Writing a column requires that one inhabit two worlds simultaneously. On the one hand acknowledging the present moment as I know it, and on the other hand anticipating some future moment which can’t be known—a moment whose reality may change the meaning of my words or even render them meaningless. Light and darkness do not have precisely the same meaning on December 6th and on January 6th.
There are different ways to conceive the passage between increasing darkness and increasing light. One way is for us to simply notice the light and our experiences of it in these diverse moments. Especially, perhaps, to pay attention to our longing and need for light. Here in Montreal, there is a unique way to seek out light; to encounter it as persistent gift and mystery through these weeks.
For twelve years, now, Luminothérapie has brightened Montreal nights from the first week of December into February. Hosted in the Quartier des Spectacle (the downtown area which hosts many festivals), the project brings the creative works of digital and visual artists into our long nights. As the title suggests, this public display is built on an awareness that this sequence of days is one that needs the healing gift of light.
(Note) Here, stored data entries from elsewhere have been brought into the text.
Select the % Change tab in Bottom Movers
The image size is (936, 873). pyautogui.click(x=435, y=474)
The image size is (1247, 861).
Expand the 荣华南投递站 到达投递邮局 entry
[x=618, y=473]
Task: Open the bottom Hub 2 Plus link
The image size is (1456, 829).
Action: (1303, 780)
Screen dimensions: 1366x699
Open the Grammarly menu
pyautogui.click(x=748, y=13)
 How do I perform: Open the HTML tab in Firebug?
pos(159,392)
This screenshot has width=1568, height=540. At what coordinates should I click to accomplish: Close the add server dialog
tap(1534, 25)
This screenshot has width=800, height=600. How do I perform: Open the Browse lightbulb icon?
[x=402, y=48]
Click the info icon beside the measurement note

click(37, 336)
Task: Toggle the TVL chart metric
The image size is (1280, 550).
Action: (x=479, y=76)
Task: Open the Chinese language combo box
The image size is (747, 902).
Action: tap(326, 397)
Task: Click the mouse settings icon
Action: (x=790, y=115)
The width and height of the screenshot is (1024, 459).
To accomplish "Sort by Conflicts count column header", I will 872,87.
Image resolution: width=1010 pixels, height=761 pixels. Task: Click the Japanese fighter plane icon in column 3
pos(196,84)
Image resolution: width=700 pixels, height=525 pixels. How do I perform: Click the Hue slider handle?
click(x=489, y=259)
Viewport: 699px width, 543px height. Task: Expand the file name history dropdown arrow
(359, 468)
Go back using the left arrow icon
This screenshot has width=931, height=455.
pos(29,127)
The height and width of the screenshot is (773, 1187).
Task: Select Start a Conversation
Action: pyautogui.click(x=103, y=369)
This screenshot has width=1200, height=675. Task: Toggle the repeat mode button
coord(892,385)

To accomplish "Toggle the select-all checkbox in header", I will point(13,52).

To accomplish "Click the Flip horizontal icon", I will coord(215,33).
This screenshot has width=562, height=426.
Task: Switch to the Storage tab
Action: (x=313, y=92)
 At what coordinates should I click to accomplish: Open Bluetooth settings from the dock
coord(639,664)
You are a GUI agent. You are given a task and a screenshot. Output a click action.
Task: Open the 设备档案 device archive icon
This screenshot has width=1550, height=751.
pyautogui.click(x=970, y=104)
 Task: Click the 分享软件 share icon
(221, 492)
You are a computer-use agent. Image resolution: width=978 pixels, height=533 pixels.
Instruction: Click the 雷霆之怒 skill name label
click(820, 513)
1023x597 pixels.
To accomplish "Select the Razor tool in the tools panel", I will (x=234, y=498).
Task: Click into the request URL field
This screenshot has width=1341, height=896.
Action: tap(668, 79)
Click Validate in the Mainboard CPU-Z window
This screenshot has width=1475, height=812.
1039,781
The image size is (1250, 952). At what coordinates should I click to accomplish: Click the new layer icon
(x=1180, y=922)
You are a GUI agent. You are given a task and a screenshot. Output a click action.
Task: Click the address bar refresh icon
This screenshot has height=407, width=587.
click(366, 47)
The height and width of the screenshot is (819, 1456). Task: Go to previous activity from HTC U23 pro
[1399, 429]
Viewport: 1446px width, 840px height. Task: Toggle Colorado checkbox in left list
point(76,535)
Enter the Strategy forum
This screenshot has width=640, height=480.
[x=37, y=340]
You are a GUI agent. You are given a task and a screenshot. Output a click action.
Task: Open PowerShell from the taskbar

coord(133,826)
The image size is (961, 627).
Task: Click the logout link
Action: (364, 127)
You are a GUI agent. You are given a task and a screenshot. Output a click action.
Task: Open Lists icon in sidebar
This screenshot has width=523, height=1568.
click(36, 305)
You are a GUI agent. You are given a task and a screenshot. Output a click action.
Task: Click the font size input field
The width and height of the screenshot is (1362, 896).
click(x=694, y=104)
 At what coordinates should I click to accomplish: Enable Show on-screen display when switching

This year, again, a veritable playground of light has been created—playground concretely understood. Across the large open square there are teeter-totters built as horizontal beams of light, with kids and adults springing up alternately on these fluorescent shafts. Over-sized, light-emitting teeter-totters can’t help but produce excited chatter and laughter.
In the early evening after the sun has gone down, the exterior façade of the eleven-story Wilder building is illuminated with images of waterscapes. Video of the local Lachine Rapids is projected, overlain with digital or synthetic wave forms. The building becomes a wall of light and water in motion—bathing the Quartier with brightness.
At the centre of this year’s Luminothérapie is a 5-tonne whale created by Mathias Gmachl. It, also, is illuminated from all sides. Yet if you come to close to the whale, the lights dim and a sound calls out. A reminder of the harm we are doing to the planet, to whales more specifically, and our shared complicity in this. As you step back from the whale, to give it space, it glows again beautifully.
Perhaps a whale, wanting to illuminate our lives and world—wanting us to see the ways we influence the interplay of darkness and light—is the perfect passage through these weeks. All being well, as of your reading this column, the whale will still be there lighting up the night. An invitation to the playground of light that is our world.